Sull’Archives of Sexual Behavior la settimana scorsa è stato pubblicato uno studio condotto da alcuni psicologi canadesi sul comportamento sessuale di coppie navigate; i risultati ribaltano quelli ottenuti da ricerche simili negli ultimi anni: in parole povere gli uomini e le donne sarebbero ugualmente bravi a capire la soddisfazione sessuale del loro partner a letto.

Sono subito due le considerazioni che mi preme fare: intanto le ricerche passate davano risultati completamente differenti perchè incentrate quasi sempre sul singolo anzichè sulla coppia; ma, in secondo luogo, un dubbio rimane: come possono gli uomini accorgersi dell’orgasmo delle donne con lo stesso grado di certezza che hanno invece le donne nei confronti dell’orgasmo degli uomini?

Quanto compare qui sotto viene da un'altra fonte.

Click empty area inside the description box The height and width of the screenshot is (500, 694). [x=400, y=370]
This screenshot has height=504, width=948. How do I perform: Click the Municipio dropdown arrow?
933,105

La domanda sorge spontanea a causa di fenomeni organici visibili o meno, a meno che lo squirting sia più diffuso di quel che pensiamo. Tuttavia, voglio credere che dopo anni anche i maschietti siano così attenti alla soddisfazione sessuale delle compagne, da leggere nei loro occhi e capire tutto.

In pratica, alle coppie navigate non servirebbe a nulla l’ormai fantomatica finzione dell’orgasmo che le donne metterebbero in atto per soddisfare il partner o per semplice noia; ma d’altra parte, non in un tutte le coppie, seppur solide, esiste la comunicazione necessaria al buon funzionamento dell’intimità.

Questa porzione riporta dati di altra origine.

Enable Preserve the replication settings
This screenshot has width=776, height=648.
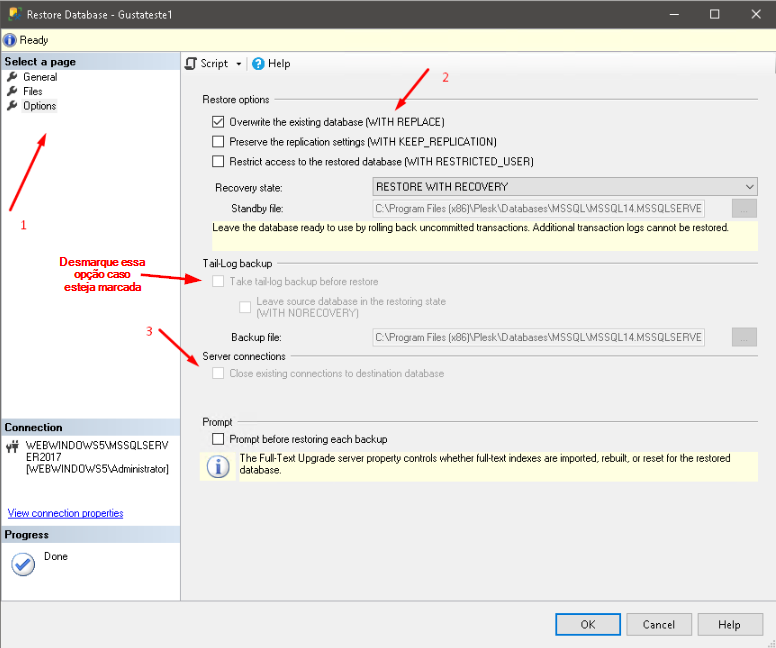pos(219,142)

Dunque, quali consigli per superare eventuali problemi legati all’orgasmo? Secondo gli studiosi di cui sopra, intanto sarebbe utile non misurare la soddisfazione sessuale esclusivamente con il numero e l’intensità degli orgasmi (bè l’intimità è fatta anche di altro!O no?!?).

Il secondo consiglio è sempre valido, in tutti i campi che riguardano la coppia, ma a maggior ragione in campo sessuale: non aver paura di dialogare di più, comunicando paure, incertezze, desideri e perplessità.

Ma attenzione al terzo consiglio: non parlare dei problemi di sesso DURANTE il sesso. E’ controproducente e potrebbe generare catastrofi. Dunque aspettate di discuterne in quei numerosi e tranquillissimi momenti che sicuramente vi rimangono tra lavoro, figli, impegni, amici e distruzione fisica.